- **PROBLEM REQUIREMENTS**
Render every line of the items below as a Markdown table with the columns "Row" and "Item line", numbering the rows and skipping blank lines. Leave the pictures out.

- **DATASET**

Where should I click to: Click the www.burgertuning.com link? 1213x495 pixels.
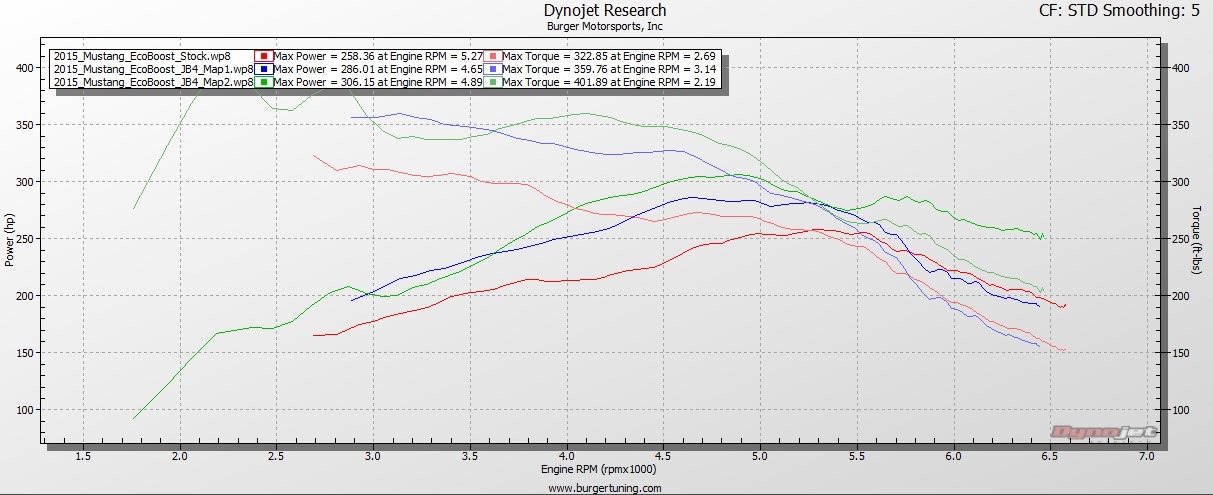pyautogui.click(x=605, y=488)

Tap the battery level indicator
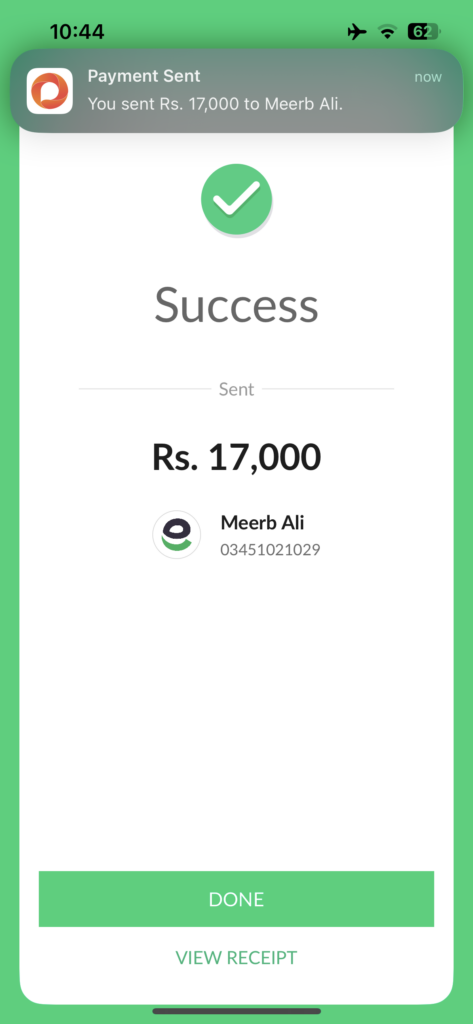[424, 31]
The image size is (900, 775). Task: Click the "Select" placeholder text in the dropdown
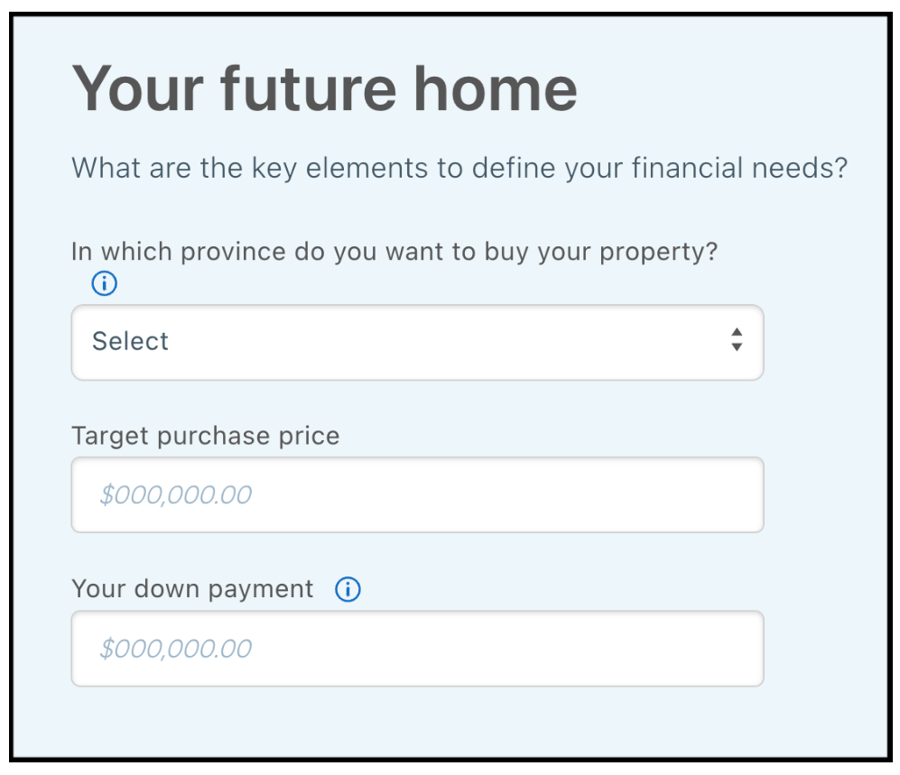click(130, 342)
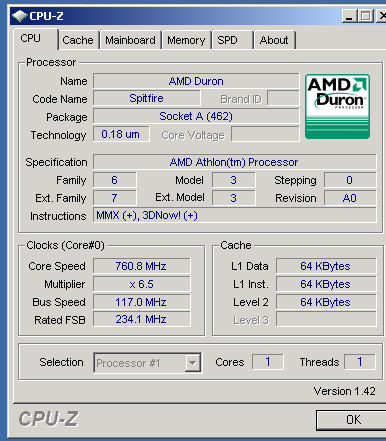Select the CPU tab
Viewport: 386px width, 441px height.
pos(31,39)
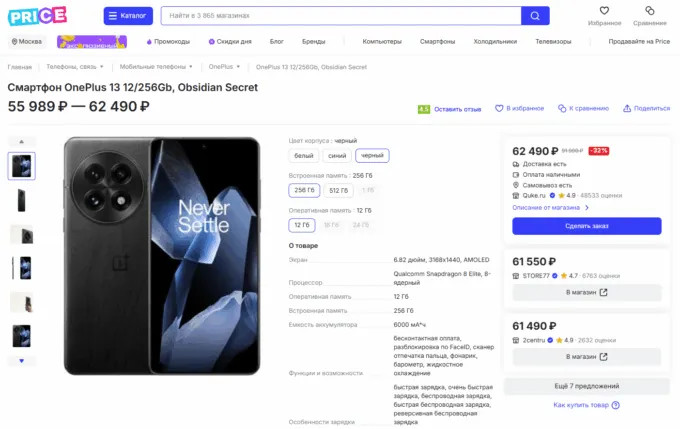Image resolution: width=680 pixels, height=429 pixels.
Task: Open Скидки дня navigation item
Action: click(231, 41)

- **RESULT BELOW**
| Row | Item line |
|---|---|
| 1 | Where should I click to: Click the www.burgertuning.com link? 1213x495 pixels. |
| 2 | pyautogui.click(x=605, y=488) |
| 3 | Tap the battery level indicator |
| 4 | [424, 31] |
| 5 | The image size is (900, 775). Task: Click the "Select" placeholder text in the dropdown |
| 6 | click(130, 342) |
| 7 | Select the CPU tab |
| 8 | Viewport: 386px width, 441px height. |
| 9 | pos(31,39) |
| 10 | Image resolution: width=680 pixels, height=429 pixels. |
| 11 | Task: Open Скидки дня navigation item |
| 12 | Action: click(231, 41) |